- [Try it]: Find the lines below holding the word "computer" and copy each of them.

- [Data for review]:
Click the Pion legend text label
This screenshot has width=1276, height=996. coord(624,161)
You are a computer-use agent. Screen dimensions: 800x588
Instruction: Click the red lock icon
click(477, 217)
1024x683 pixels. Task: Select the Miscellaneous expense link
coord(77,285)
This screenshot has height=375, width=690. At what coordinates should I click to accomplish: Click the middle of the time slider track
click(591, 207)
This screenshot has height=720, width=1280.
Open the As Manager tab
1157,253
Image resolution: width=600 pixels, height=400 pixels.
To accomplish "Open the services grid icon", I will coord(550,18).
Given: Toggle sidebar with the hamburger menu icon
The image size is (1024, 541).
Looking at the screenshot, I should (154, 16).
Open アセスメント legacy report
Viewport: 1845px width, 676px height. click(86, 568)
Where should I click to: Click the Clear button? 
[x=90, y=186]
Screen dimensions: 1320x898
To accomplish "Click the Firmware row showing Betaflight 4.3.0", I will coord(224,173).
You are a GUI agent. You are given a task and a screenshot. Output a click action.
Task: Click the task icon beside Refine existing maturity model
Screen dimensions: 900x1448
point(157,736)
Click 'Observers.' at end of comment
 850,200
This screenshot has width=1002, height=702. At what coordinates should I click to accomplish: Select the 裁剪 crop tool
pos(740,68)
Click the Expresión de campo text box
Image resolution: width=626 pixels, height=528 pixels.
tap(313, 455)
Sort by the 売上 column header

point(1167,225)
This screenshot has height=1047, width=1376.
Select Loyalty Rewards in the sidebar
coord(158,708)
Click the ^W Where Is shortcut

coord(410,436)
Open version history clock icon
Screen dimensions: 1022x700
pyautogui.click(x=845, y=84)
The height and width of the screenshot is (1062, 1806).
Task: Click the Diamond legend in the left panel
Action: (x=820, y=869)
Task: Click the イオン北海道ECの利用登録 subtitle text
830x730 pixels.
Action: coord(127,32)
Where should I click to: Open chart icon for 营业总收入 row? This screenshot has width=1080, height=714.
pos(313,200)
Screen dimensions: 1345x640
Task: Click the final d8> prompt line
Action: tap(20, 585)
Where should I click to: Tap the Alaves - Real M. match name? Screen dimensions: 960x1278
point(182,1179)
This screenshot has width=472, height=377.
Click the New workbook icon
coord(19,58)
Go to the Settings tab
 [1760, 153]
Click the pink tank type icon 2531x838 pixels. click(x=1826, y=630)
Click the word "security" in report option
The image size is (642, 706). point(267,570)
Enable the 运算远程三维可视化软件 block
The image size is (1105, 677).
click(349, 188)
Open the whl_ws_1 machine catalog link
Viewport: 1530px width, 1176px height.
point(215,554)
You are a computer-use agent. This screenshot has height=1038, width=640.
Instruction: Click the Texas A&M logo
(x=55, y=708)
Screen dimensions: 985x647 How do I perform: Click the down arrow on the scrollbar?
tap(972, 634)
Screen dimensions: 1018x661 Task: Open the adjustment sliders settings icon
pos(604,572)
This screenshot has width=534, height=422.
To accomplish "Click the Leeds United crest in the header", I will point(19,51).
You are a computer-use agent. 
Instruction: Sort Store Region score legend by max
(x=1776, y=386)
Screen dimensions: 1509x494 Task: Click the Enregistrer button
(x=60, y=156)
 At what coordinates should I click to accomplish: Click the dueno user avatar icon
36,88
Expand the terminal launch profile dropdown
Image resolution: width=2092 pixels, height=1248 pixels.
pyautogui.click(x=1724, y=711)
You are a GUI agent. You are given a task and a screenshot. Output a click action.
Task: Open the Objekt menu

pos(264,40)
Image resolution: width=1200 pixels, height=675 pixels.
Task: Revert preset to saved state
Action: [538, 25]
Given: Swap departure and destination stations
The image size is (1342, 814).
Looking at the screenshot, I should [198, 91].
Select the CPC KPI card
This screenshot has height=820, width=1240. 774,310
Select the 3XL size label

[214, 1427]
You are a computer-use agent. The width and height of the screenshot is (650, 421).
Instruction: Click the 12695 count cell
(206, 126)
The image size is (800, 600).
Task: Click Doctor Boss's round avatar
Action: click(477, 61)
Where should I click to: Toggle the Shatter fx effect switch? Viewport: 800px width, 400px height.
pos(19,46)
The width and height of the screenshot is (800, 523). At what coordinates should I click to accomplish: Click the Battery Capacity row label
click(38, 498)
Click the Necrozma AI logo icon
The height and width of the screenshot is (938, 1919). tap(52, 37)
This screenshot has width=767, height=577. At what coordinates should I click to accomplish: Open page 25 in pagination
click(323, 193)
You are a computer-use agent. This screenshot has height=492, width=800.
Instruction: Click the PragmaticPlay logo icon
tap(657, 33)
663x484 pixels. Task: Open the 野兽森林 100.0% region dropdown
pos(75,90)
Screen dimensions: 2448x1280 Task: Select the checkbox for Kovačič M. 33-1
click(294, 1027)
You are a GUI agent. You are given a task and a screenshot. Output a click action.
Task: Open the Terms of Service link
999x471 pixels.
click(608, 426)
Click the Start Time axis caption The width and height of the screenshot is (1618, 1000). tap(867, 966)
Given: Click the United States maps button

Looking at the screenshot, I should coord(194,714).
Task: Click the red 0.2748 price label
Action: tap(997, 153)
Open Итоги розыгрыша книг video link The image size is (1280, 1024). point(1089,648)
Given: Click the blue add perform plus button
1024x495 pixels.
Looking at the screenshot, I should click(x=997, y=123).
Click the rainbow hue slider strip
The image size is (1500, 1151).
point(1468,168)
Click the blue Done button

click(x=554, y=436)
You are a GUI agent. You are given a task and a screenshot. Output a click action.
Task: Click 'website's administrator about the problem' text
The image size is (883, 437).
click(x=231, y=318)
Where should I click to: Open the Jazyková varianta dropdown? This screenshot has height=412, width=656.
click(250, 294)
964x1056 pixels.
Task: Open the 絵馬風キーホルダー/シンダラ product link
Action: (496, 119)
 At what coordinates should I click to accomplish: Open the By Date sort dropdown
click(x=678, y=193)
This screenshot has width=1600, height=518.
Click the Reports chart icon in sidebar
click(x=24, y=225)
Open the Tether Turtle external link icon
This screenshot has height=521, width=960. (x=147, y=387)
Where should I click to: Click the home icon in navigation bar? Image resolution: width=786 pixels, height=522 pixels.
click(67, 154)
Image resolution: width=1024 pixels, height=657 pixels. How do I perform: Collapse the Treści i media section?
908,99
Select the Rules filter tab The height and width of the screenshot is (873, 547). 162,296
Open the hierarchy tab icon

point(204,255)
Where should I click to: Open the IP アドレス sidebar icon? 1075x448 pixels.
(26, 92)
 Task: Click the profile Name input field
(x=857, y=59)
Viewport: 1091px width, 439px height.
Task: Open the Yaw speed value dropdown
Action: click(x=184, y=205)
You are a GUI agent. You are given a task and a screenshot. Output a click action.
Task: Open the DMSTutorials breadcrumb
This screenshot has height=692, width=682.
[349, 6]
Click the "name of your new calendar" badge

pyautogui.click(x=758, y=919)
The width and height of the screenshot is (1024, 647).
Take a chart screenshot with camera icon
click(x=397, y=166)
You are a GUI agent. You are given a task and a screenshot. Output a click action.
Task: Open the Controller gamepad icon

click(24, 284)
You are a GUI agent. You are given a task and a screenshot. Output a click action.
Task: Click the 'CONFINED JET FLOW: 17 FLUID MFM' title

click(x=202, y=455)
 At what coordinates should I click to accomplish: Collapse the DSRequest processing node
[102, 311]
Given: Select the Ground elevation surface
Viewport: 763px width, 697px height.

- [Written answer]:
You are a computer-use agent. Screen dimensions: 800x588
You are a computer-use agent. This screenshot has height=1038, width=640.
You are a computer-use agent. 
You are a computer-use agent. The width and height of the screenshot is (650, 421).
You are a computer-use agent. This screenshot has height=492, width=800.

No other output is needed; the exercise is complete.